If any year told us how we’d react under pressure, 2020 was it. And one person who understands the intricacies of working under stress is Rich Diviney, a retired Navy SEAL-turned-author.
In fact, Diviney used 2020 as an example in the first chapter of his latest book, The Attributes: 25 Hidden Drivers of Optimal Performance. In the three introductory scenarios of uniquely stressful situations, Diviney says, “Each has plunged you into the depths of uncertainty, into a dark and unfamiliar place where panic rises with every heartbeat or confusion bleeds into fear.”
In those moments, he claims, skills aren’t necessarily important. Attributes are. Attributes are wired into our internal circuitry and dictate how we behave, react and perform.

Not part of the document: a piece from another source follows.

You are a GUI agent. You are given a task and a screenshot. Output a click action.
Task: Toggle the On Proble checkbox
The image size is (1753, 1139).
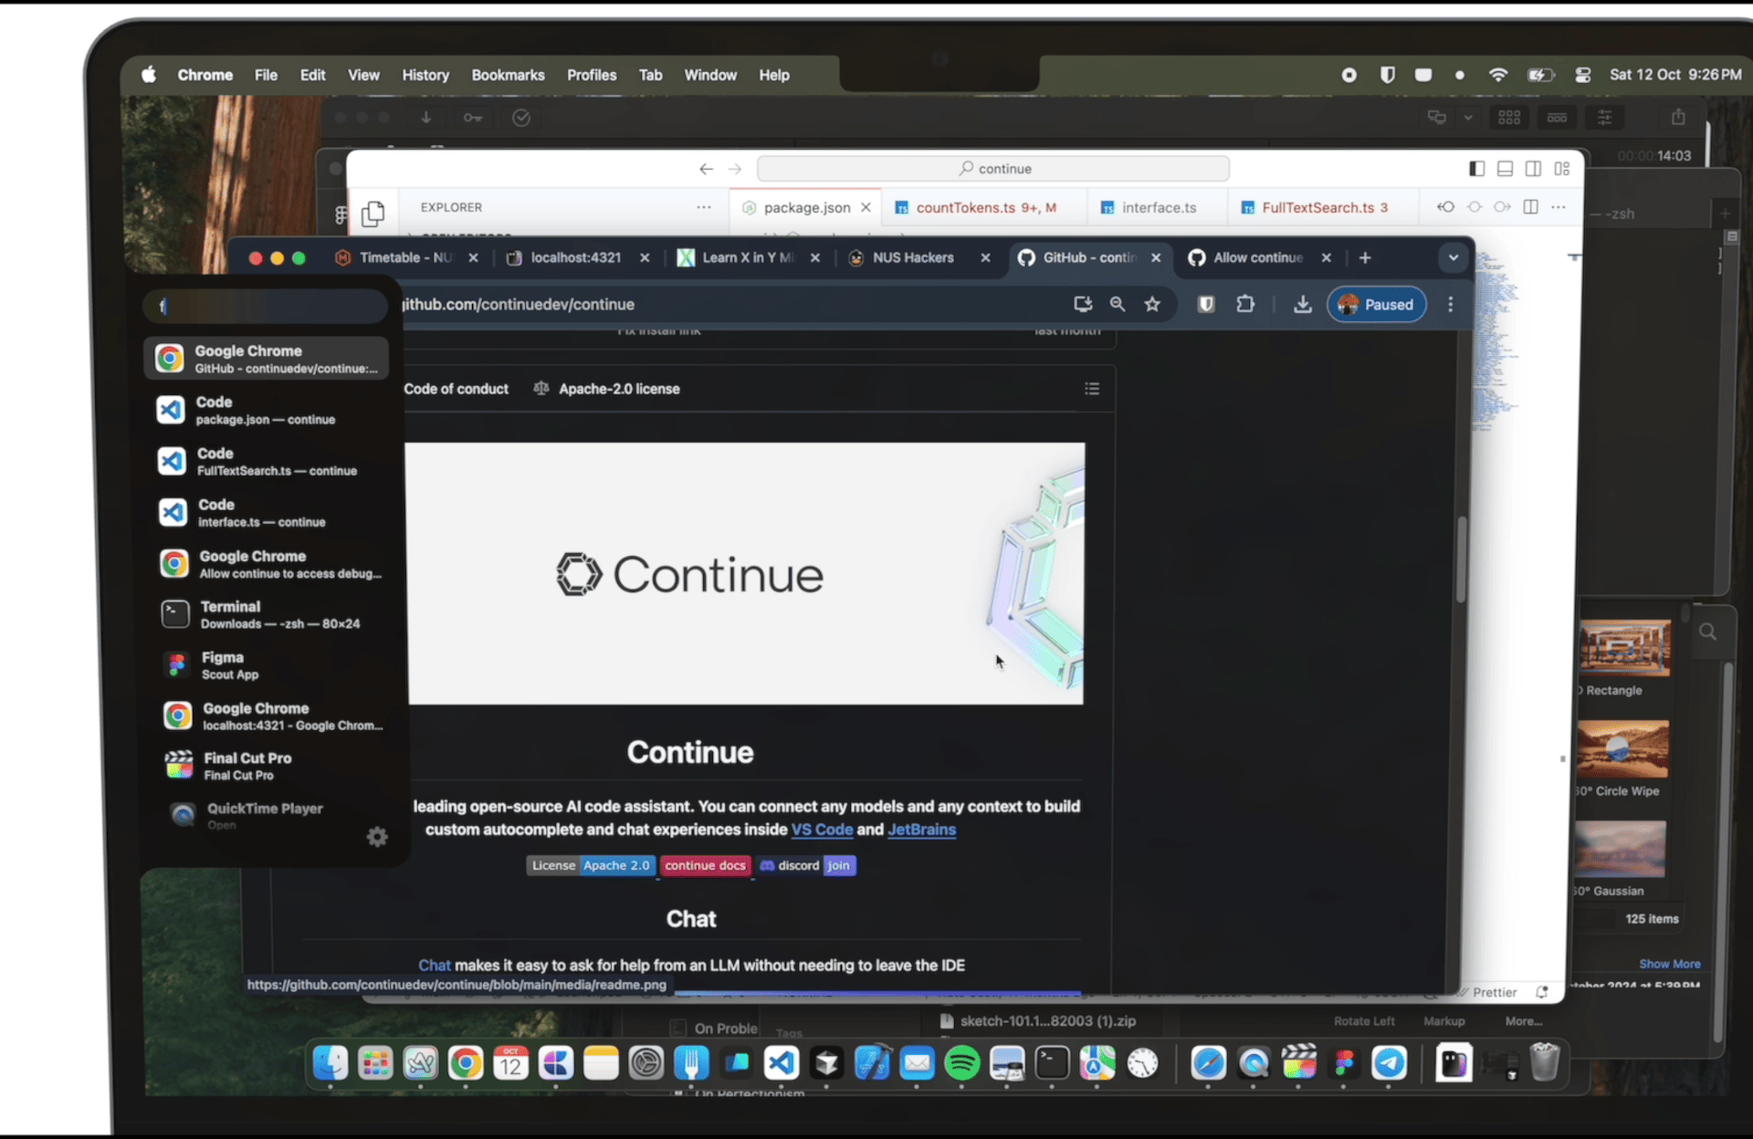click(x=678, y=1028)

Diviney explains that beneath obvious skills are hidden drivers of performance — what he calls core attributes. These determine how resilient or perseverant we are, how situationally aware and how conscientious. Core attributes inform how we approach and handle stress, challenges, and uncertainty.
The methodology that Diviney used in the military can be used in our personal and professional lives, and understanding these attributes can allow readers and their teams to perform optimally, at any time and in any situation.
These core attributes include grit, drive, teamwork ability, mental acuity and leadership. Diviney breaks them down even further within the sections of the book, including things like task switching, empathy, cunning, open-mindedness, even narcissism.
As one reviewer put it, Diviney’s book explains how some people thrive even when things get hard.